Hungarian-American minister and evangelist (1862–1937)

Leopold Cohn (September 12, 1862, Berezna, Hungary - December 19, 1937, Brooklyn, NY) was a Jewish convert to Evangelicalism who formed the Brownsville Mission to the Jews, an organization that now exists as Chosen People Ministries. Cohn lived in Hungary, and, shortly after his arrival to the United States, converted to Evangelicalism. He was educated in a Presbyterian seminary and ordained a Baptist minister. In his day, he was one of the most successful and controversial Christian evangelists to the Jews. In 1930, Cohn was awarded an honorary degree of Doctor of Divinity by Wheaton College, an Evangelical college.

A 1914 newspaper advertisement for Cohn's "regular gospel services," under the church denomination heading of "Hebrew-Christian."

==Early life according to Cohn's autobiography==

Leopold Cohn was born in 1862 in the small town of Berezna in eastern Hungary and was orphaned at age seven. His name while in Hungary later became a matter of dispute; by all accounts he went by the name Itzak Lieb (Isaac Leopold) in Hungary, but some claimed his family name was Joczowits/Yosowitz, whereas Cohn claimed his family name was Kahan. He recounts his upbringing in his 1908 autobiography, The Story of a Modern Missionary to an Ancient People. Raised in the Satmar Hasidic tradition, he studied in the Pressburg Yeshiva and claimed to receive rabbinic ordination under Zalman Lieb Teitelbaum in Sziget. Cohn was married in 1880 to Rose Hoffman, and he claimed to serve as an itinerant rabbi among three congregations in the Máramaros region. The accuracy of these claims would be contested in later years.

== Conversion and establishment of the Brownsville Mission ==
Although Cohn said he was accustomed to the weekly Hasidic tradition of weeping for Jerusalem and yearning for the Messiah (Tikkun Chatzot), a new interest in the Messiah was sparked by his study of the Talmud and the book of Daniel. He shared his questions about the Messiah with an unnamed Hungarian rabbi, who suggested that Cohn travel to the United States to learn more about the Messiah.

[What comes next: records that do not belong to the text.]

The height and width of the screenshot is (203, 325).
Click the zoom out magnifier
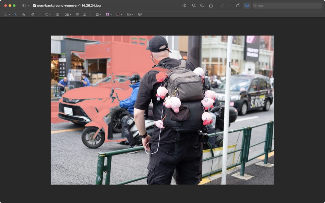[x=194, y=5]
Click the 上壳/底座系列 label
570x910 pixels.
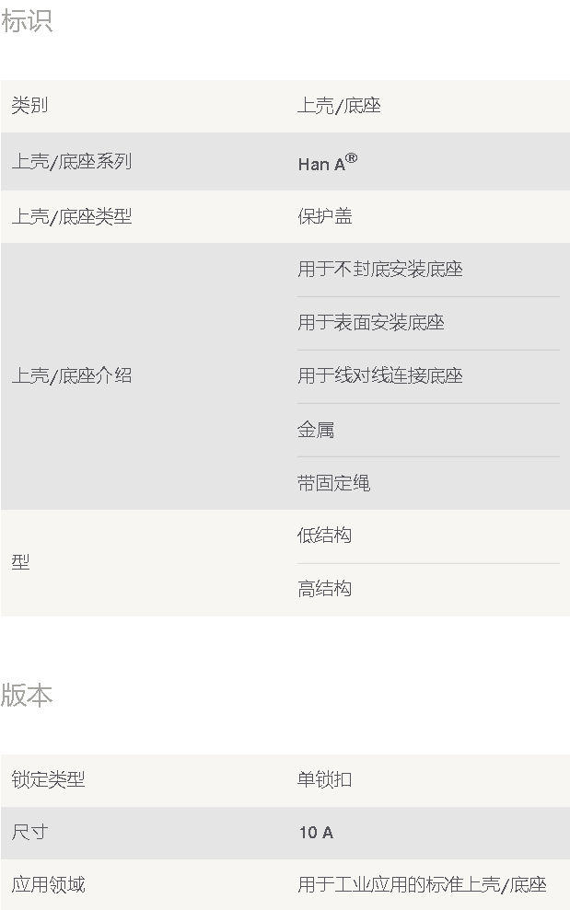coord(72,161)
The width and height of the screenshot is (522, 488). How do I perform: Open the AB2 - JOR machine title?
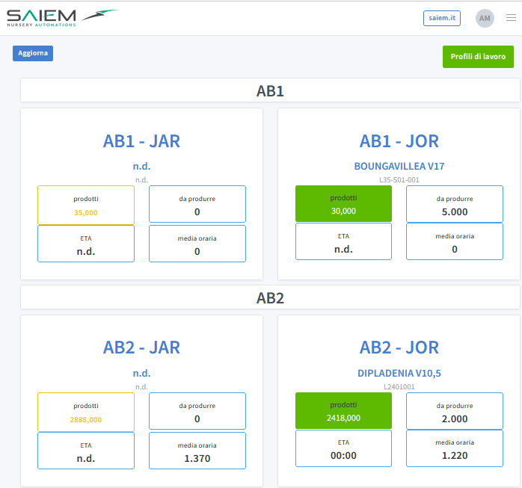point(399,348)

Cohn arrived in New York City in 1892. Soon after he arrived, he passed by DeWitt Memorial Presbyterian Church in lower Manhattan, where he saw a sign in Hebrew saying, “Meetings for Jews.” Upon entering, he found an evangelistic service in Yiddish led by Jewish missionary Hermann Warszawiak. The next day, Warszawiak gave Cohn a New Testament, and soon thereafter Cohn accepted Jesus as the Messiah.

Cohn was public about his new belief and was opposed by the Jewish community as an apostate. Warszawiak secured lodging for Cohn among sympathetic Christians, and they advised he change his name from Kahan to Cohn. He was still not safe, so Cohn's benefactors sent him to Scotland to receive theological training and tutoring in English. Cohn was baptized in Edinburgh in June 1892, and he spent the next year in theological studies.

Cohn returned to New York City in October 1893, accompanied by his wife and children. Initially intending to work with Warszawiak, Cohn severed ties with Warszawiak after Warszawiak became embroiled in financial scandal. No longer connected to the Presbyterians who had funded his schooling, Cohn moved to Brownsville, Brooklyn, and began regular evangelistic meetings in October 1894. He called his mission the Brownsville Mission to the Jews.

== Early years of the Brownsville and Williamsburg Mission ==
Initially, Cohn faced significant opposition from both Christian and Jewish communities. However, with the support of Pastor Thomas J. Whitaker and a small group of Baptist pastors, Cohn's mission began to flourish. Beginning in 1896 he was given a salary by the American Baptist Home Mission Society as their missionary to the Jews of Brooklyn, a partnership that lasted through 1907. He involved his wife and children in the ministry and established a sewing school for girls, an English language class for Jewish women, and a dispensary to meet the medical needs of immigrant Jews. The mission grew rapidly, attracting large numbers of Jewish immigrants who sought refuge from persecution in Eastern Europe. In late 1895, he began a monthly newsletter entitled The Chosen People that was printed in limited quantities. Its circulation grew over time as the mission's work expanded. By 1898, Cohn was printing around five hundred copies each month, which he distributed among his contacts and supporters in Brooklyn churches. By 1911, Cohn's ministry was incorporated as the Williamsburg Mission to the Jews and received $25,000 per year in donations, making it the largest Jewish mission in the United States.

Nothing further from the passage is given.